MR PHILIPPE CORDUANT NOUS A RENDU VISITE
Il est ce qu’on peut appeler un ancien de Fria. Il y a effectué plusieurs séjours dans les années 60, 70 et 90. Aujourd’hui retraité, il partage son temps entre sa famille et l’ONG ‘‘GUINEE SOLIDARITE’’ dont il est le président.
De passage à Fria avant son périple foutanien, Mr Philippe CORDUANT a bien voulu répondre à quelques questions. C’était à la sortie de la messe, dimanche 31 janvier 2010. A bientôt 72 ans, il nous livre ses sentiments . . .
Friainfo : Quelles retrouvailles Mr CORDUANT ! Comment se sont passées ces moments ?
Mr Philippe CORDUANT : Je retrouve la Guinée avec le même plaisir que les autres fois.
Friainfo : Parlez-nous un peu de vos différents séjours en Guinée.
Mr Philippe CORDUANT : Je suis arrivé pour la 1ère fois en 1963. Jeune marié que j’étais, je suis resté comme en voyage de noces jusqu’en 1967. Je suis revenu de 1977 à 1981 cette fois-ci avec quatre enfants Valérie, Benoit, Fabienne et Sévérine.
Je suis revenu plusieurs fois en mission entre 1995 et 1997 dans le cadre de l’informatique au compte de Péchiney.
Friainfo : Qu’est-ce qui vous a beaucoup marqué à cette époque ?
Mr Philippe CORDUANT : A cette époque, il y avait assez ce contact entre les expatriés et les guinéens. Lors de mes derniers séjours vers 1997, je voyais déjà les changements venir jusqu’à la rupture avec Péchiney.
Friainfo : Et les mauvais moments ?
Mr Philippe CORDUANT : Disons que nous avons été très déçus de la période 2002 à 2007 lorsque le goudron avait été enlevé et que Fria ressemblait à une ville du Far-West. On s’était dit : ça y est, c’est complètement foutu. Heureusement que depuis 2007, vous avez un très beau goudron et que la ville redevient un peu de ce qu’elle a été.
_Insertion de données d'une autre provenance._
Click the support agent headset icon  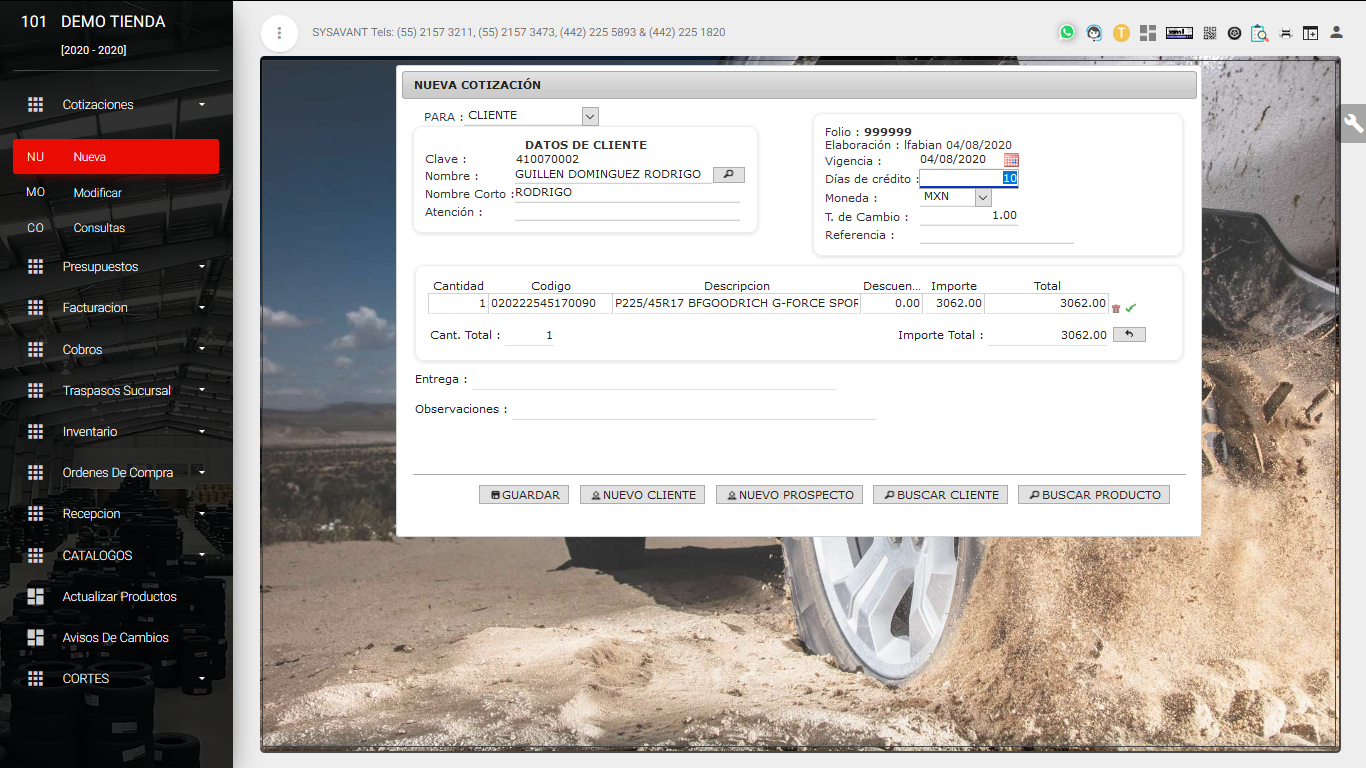(1094, 33)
Friainfo : Et de votre engagement avec GUINEE SOLIDARITE ?
Mr Philippe CORDUANT : Lorsque j’ai pris ma retraite en 1998, j’avais rencontré Nadine BARRY à Strasbourg. Voyant ce qu’elle faisait, je lui ai dit qu’avec les relations que j’ai, je pouvais lui apporter un appui car je porte la Guinée dans mon cœur.
Mon défi a donc été de développer GUINEE SOLIDARITE Provence. Au bout de quelques années, on rattrapé et dépassé Strasbourg en effectifs, en chiffre d’affaires et en volume d’activités.
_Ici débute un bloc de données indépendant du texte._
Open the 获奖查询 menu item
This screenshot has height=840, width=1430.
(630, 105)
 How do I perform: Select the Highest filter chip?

Une partie de ces activités a même profité à Fria.
Friainfo : Parlant de Fria, n’est-ce pas un peu injuste que vous opérez plus ailleurs qu’ici ?
Mr Philippe CORDUANT : Bon disons que nous avons envoyé beaucoup de conteneurs à Fria avec du matériel médical, des livres scolaires, etc.
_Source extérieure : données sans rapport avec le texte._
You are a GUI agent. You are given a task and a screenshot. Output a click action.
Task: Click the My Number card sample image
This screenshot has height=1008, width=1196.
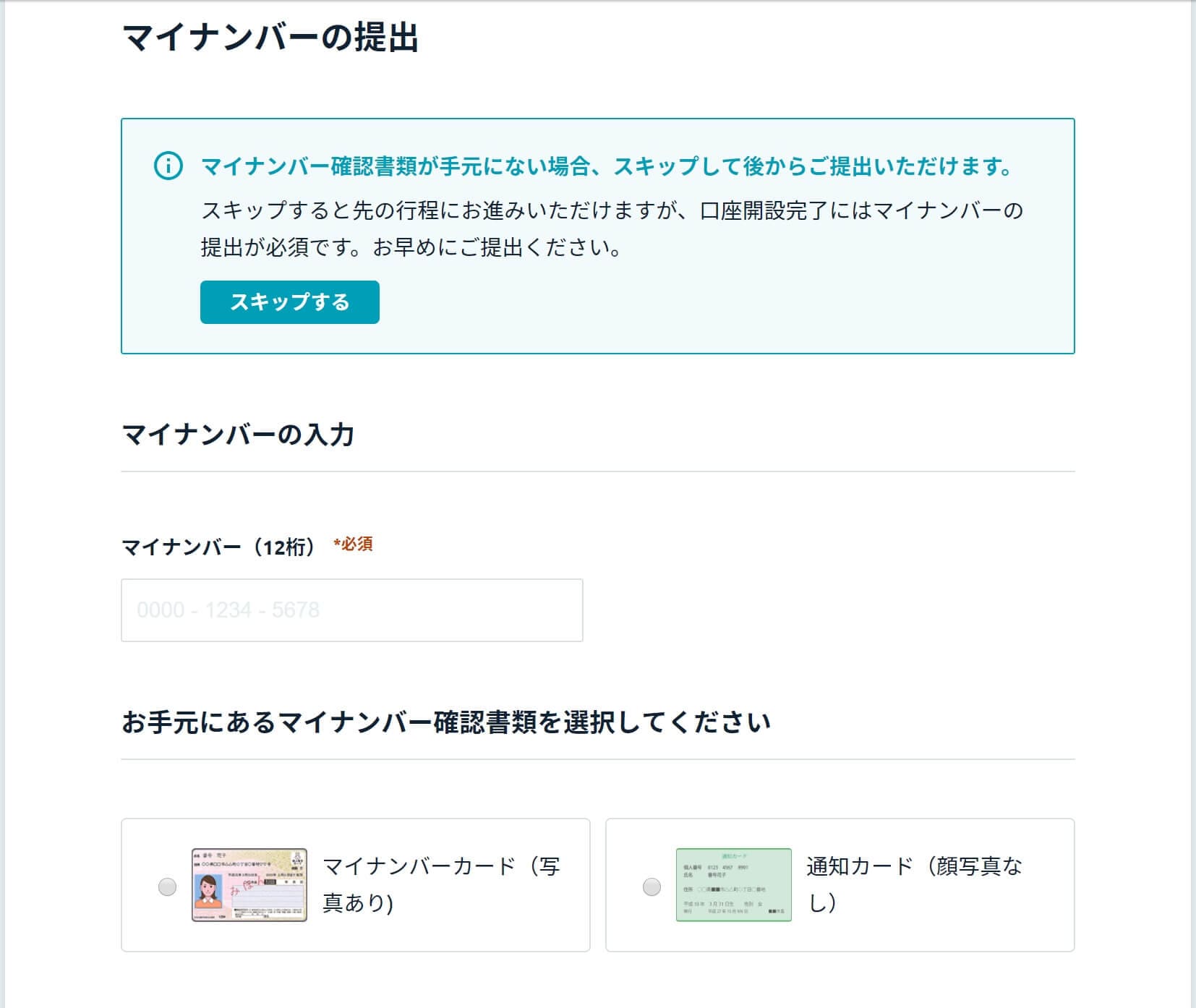tap(249, 885)
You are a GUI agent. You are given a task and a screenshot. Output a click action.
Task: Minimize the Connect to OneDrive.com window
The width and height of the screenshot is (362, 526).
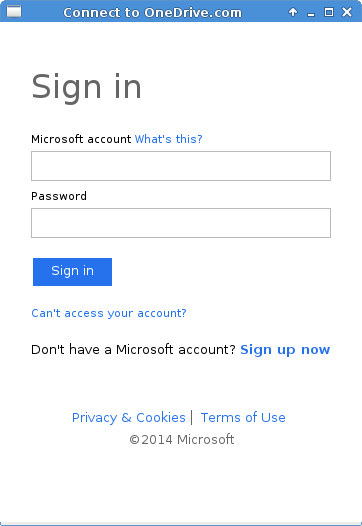pyautogui.click(x=311, y=13)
Mais, j’avoue que nous avons été un peu déçus par le fait que nous avons essayé d’aider des structures qui n’étaient pas suffisamment pérennes. Peut-être parce que les gens sont mutés. S’agissant des manuels, on a d’abord travaillé avec la DPE puis grâce à Bébel, on a un peu orienté tout ça vers la Mairie.
Le manque de retour d’informations nous décourage quand même un peu. Mais, nous n’avons pas baissé les bras. On continue à chercher des partenaires fiables sur le terrain.
Friainfo : Il existe pourtant sur le terrain des associations dont le travail et l’efficacité sont reconnues. Pourquoi ne pas travailler avec elles ?
Mr Philippe CORDUANT : Tout à fait. Pour ne pas se disperser sur 36 associations, on pourrait en sélectionner une ou deux et mener avec des actions de longue durée.
Friainfo : Votre séjour ne semble-t-il pas court pour tout cela ?
Mr Philippe CORDUANT : Oui, trois petites journées seulement. Mais je dois me rendre à Mamou où nous avons un centre pour handicapés. Il s’agit de la passation de service entre les coopérants responsables qui partent et ceux qui arrivent.
Friainfo : Merci Mr CORDUANT, nous vous souhaitons un bon séjour.
Mr Philippe CORDUANT : Merci à vous aussi et merci pour tout le travail que vous faites. Votre travail nous permet de rester au contact de cette ville et d’avoir des nouvelles de gens qu’on a connus.